A questão atual é cultivar a espiritualidade, olhar para dentro de si, com um ar oriental, como veículo para se conquistar a felicidade. Como se a felicidade realmente fosse uma parcela conquistável, e não esse estado de ânimo aleatório, espontâneo e efêmero de, digamos, alegria integral, que chega de vez e quando e em rompantes. O que podemos mesmo experimentar são momentos de felicidade, a graça é justamente essa; se a felicidade fosse um estado permanente viveríamos em um mundo de idiotas com um sorriso bobo.

Frente ao argumento de que a humanidade, finalmente, tomou consciência de sua vida interior, por que demoramos tanto em alcançar esse degrau evolutivo?, proporia que, mais exatamente, a burguesia ocidental é o objetivo de uma grande operação mercantil que tem mais a ver com a economia do que com o espírito, a saúde e a felicidade da espécie humana.

Em seu ensaio America the Anxious (St. Martin’s Press, 2016)), a jornalista inglesa Ruth Whippman revela alguns dados reunidos pelo Departamento de Saúde dos Estados Unidos: mais de vinte milhões de pessoas, mais ou menos a metade dos habitantes da Espanha, praticam a meditação naquele país, e o gasto anual em custos de mindfulness, e os produtos derivados do ensino e da prática posterior, é de 4 bilhões de dólares (13 bilhões de reais). Os números da ioga são ainda mais importantes: os novos iogues investem 10 bilhões de dólares (33 bilhões de reais) por ano em aulas de ioga e acessórios como o tapetinho, as calças leggins, a garrafinha iogue de aço inoxidável para a água. Das indústrias que mais crescem, e mais rapidamente, nos Estados Unidos, a ioga ocupa o quarto lugar.

Em nossa época os idosos já não querem ser sábios, preferem estar robustos e musculosos

Isso ocorre em um país que em sua declaração de independência consagra por escrito a busca da felicidade (the pursuit of happines) como um dos direitos inalienáveis da população.
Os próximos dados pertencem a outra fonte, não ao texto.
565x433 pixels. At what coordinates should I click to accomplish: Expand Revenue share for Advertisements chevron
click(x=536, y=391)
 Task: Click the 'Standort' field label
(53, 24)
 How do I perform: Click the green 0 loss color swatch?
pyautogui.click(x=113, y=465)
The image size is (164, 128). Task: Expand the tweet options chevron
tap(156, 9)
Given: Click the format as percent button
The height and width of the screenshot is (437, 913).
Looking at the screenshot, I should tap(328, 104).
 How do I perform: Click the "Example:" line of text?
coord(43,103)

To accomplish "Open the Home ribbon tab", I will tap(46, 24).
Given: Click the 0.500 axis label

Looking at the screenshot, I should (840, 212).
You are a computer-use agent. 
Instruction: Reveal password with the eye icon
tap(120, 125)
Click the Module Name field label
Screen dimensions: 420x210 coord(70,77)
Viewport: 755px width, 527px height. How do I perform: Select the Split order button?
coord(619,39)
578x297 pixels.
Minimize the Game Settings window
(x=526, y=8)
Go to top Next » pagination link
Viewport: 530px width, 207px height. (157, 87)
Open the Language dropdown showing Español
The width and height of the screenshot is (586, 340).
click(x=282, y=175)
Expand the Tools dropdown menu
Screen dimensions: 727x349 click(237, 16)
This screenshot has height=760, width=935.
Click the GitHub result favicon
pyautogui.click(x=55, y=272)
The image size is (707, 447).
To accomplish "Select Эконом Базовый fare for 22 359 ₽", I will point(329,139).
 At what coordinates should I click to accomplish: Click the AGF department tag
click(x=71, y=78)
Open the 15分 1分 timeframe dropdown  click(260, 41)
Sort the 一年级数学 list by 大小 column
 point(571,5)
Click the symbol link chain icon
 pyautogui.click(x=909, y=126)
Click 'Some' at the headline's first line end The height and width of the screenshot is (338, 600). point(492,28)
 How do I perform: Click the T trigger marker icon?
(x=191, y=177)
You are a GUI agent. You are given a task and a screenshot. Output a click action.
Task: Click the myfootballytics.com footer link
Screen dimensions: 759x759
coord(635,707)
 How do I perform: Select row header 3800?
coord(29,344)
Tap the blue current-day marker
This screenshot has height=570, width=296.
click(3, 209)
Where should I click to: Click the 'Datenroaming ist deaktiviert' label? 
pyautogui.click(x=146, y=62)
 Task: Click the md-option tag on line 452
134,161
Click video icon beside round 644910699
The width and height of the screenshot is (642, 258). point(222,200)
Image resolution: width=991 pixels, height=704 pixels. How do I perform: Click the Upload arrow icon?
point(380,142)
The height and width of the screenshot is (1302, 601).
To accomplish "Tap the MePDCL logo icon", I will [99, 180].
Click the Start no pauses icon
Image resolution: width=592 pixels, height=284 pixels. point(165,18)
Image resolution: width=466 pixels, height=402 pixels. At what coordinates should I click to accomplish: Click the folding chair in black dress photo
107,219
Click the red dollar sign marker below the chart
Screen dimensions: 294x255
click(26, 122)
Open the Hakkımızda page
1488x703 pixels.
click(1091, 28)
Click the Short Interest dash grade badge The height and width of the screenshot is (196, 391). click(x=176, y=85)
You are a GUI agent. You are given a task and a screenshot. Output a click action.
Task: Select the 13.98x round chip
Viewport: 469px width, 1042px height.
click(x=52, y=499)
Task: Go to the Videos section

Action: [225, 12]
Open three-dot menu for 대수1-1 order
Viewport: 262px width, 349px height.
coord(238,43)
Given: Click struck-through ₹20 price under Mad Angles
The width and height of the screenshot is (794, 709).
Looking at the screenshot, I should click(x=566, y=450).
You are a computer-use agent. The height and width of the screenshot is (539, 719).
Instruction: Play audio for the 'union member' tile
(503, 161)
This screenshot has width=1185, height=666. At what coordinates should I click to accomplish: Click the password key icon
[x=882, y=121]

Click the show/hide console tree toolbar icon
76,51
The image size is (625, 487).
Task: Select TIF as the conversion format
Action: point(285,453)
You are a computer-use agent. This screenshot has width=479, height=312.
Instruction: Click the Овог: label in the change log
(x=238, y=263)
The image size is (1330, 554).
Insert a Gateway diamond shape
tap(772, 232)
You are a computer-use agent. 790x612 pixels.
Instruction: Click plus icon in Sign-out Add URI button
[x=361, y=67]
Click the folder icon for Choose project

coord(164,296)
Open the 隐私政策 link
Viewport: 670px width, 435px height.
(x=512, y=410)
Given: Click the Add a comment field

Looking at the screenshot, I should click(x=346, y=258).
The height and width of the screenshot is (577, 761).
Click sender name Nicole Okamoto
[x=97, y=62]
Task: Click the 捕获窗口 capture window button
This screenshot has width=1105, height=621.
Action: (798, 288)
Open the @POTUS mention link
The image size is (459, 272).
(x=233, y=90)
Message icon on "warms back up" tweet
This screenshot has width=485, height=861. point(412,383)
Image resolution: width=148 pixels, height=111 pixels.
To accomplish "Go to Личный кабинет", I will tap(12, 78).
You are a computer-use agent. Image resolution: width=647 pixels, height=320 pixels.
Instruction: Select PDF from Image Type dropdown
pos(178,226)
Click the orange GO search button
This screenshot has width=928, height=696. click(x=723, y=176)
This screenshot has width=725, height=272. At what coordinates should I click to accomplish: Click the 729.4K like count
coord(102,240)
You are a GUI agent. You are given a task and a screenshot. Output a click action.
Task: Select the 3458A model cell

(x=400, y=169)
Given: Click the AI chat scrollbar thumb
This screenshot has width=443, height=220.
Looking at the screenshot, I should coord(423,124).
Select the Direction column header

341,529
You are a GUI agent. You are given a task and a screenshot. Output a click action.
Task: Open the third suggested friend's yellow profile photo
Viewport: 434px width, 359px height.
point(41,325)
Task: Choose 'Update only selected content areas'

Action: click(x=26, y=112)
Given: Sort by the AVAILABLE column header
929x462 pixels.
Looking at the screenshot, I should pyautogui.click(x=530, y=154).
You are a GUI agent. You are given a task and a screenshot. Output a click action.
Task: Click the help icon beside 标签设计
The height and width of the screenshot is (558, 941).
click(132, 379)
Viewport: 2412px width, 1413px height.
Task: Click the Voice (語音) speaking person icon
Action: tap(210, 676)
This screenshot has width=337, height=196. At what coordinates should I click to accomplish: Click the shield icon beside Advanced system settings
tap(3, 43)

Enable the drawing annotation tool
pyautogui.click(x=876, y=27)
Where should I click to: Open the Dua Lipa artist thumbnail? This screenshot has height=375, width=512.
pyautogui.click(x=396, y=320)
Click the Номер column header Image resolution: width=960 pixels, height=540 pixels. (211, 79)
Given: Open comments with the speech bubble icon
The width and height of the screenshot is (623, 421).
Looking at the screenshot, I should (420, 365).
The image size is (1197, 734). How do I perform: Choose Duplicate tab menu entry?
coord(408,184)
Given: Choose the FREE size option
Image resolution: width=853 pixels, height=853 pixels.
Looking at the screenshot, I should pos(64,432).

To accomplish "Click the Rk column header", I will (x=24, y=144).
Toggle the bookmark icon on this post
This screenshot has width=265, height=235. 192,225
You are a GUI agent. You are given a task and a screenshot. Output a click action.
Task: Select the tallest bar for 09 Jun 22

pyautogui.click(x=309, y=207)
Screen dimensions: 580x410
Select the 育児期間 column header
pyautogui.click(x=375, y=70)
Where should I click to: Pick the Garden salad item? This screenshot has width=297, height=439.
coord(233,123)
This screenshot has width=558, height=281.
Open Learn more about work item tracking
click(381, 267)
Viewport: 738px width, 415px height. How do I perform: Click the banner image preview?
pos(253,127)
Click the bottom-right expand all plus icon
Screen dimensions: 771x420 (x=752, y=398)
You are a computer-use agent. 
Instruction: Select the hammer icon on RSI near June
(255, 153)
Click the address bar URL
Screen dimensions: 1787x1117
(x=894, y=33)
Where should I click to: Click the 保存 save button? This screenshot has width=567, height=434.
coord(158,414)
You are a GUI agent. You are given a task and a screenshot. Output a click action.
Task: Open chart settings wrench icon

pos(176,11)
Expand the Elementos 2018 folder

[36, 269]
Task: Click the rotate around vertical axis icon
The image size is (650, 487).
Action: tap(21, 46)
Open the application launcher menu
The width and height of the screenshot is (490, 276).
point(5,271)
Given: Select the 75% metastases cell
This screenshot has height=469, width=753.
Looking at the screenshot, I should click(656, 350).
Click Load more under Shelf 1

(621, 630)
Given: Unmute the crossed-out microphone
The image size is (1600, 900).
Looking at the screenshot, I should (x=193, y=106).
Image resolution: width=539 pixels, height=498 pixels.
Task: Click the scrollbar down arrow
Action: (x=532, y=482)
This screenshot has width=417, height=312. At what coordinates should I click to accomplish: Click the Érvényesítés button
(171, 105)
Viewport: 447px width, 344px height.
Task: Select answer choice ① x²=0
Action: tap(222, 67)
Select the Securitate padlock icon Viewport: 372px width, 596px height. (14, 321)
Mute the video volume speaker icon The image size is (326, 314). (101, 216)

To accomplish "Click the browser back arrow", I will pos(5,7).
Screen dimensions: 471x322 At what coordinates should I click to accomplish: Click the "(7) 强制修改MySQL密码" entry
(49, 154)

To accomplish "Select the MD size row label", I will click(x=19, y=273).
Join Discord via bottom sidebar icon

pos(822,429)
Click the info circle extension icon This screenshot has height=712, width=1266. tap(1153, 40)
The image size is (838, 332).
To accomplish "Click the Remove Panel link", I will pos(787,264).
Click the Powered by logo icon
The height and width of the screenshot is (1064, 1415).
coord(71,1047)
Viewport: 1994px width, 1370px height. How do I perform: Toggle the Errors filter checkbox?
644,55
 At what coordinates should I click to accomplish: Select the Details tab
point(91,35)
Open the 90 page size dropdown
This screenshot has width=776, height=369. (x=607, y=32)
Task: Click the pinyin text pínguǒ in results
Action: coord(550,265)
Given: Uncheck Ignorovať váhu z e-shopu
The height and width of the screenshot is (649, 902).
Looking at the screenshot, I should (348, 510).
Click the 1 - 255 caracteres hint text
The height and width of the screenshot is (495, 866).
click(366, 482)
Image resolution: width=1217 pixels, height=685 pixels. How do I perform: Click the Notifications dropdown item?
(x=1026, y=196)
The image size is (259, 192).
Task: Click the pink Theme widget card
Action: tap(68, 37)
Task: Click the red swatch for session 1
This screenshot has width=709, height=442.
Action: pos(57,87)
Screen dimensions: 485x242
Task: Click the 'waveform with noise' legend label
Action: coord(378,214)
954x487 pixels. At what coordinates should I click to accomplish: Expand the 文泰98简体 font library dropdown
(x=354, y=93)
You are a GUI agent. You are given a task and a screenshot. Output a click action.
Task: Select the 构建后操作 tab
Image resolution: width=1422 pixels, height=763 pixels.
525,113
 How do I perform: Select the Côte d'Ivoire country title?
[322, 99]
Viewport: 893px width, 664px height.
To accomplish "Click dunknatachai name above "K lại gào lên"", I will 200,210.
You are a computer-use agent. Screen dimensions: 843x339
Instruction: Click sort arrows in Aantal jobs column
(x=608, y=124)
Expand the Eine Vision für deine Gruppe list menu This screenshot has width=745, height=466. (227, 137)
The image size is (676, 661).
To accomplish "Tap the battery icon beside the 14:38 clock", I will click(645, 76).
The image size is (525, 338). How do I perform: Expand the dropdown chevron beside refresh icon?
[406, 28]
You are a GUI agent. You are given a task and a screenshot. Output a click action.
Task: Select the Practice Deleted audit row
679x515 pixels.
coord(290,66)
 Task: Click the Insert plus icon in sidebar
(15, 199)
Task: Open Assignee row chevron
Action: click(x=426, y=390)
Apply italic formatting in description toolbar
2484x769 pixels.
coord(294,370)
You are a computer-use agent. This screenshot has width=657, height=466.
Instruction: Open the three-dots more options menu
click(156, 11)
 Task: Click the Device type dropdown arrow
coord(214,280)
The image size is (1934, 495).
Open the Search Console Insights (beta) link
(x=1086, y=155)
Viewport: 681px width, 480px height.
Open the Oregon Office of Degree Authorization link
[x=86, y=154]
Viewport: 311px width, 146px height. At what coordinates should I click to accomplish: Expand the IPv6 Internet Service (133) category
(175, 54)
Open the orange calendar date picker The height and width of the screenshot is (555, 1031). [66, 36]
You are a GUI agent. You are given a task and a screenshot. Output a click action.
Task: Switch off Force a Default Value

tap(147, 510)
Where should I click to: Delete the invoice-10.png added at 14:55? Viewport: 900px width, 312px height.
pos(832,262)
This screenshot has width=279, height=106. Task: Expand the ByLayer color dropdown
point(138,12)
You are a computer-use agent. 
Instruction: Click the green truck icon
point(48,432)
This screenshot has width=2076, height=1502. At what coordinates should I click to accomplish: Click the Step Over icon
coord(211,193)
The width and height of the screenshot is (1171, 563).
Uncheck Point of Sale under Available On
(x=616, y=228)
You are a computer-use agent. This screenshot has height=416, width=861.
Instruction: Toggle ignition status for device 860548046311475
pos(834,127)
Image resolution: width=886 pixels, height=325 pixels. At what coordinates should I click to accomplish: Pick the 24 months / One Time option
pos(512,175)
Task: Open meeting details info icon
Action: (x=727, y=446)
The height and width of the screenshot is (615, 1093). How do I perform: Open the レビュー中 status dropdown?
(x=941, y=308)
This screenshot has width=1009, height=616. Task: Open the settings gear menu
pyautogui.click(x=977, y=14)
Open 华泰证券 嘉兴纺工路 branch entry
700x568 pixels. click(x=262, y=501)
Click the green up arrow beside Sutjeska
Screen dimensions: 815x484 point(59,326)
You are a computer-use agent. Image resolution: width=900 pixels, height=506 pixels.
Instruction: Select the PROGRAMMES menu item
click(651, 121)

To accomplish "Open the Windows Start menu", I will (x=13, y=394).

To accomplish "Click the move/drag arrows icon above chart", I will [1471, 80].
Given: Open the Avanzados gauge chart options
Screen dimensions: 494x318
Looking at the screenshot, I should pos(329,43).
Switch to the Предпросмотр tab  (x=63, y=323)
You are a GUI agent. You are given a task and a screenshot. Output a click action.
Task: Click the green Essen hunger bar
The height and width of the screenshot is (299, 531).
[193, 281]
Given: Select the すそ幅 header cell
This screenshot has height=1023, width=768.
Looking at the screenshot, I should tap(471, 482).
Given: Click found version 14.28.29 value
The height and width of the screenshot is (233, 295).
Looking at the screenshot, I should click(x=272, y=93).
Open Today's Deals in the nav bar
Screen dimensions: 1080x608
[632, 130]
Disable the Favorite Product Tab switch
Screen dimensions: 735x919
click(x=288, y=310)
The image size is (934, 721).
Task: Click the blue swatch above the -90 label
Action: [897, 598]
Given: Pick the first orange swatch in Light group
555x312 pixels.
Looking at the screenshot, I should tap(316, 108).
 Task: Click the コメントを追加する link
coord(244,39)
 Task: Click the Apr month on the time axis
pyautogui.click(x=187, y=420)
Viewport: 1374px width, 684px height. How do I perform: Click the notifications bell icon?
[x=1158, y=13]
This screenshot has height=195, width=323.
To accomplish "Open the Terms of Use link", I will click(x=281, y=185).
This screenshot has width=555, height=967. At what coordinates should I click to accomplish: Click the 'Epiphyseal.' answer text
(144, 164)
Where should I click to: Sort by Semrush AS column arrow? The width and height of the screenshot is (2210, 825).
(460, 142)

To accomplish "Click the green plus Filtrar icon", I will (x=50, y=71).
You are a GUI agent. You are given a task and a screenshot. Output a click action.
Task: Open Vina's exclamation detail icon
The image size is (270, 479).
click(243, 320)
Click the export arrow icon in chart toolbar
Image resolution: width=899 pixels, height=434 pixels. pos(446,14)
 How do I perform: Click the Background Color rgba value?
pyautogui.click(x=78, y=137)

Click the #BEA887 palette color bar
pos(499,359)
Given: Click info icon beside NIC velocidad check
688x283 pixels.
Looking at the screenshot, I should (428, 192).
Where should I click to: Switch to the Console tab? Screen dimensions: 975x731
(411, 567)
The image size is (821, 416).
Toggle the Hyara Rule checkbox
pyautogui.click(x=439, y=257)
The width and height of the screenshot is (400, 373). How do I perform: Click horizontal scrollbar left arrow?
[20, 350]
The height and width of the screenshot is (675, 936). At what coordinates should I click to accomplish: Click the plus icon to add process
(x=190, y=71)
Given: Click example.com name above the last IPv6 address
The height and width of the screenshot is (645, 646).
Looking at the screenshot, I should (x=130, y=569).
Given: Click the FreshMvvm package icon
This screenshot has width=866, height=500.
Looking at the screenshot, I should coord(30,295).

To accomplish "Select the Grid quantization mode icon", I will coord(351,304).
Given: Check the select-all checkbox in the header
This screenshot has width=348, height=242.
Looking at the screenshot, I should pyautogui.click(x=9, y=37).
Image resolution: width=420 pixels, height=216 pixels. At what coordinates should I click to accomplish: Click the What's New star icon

Essa busca, como tudo o que acontece naquele país, se estendeu pelos países do Ocidente e chegou em outros lugares do mundo, como a Espanha e o Brasil, aplicada à indústria do espírito, com um sucesso, e uma militância entre seus praticantes, dos quais a maioria dos cultos não goza.

A indústria do espírito é um produto das sociedades industrializadas onde as pessoas já têm muito bem resolvidas as necessidades básicas, da moradia à comida até o Netflix e o Spotify. Uma vez instalada no angustiante vazio produzido pelas necessidades resolvidas, a pessoa se movimenta para participar de um grupo que lhe procure outra necessidade.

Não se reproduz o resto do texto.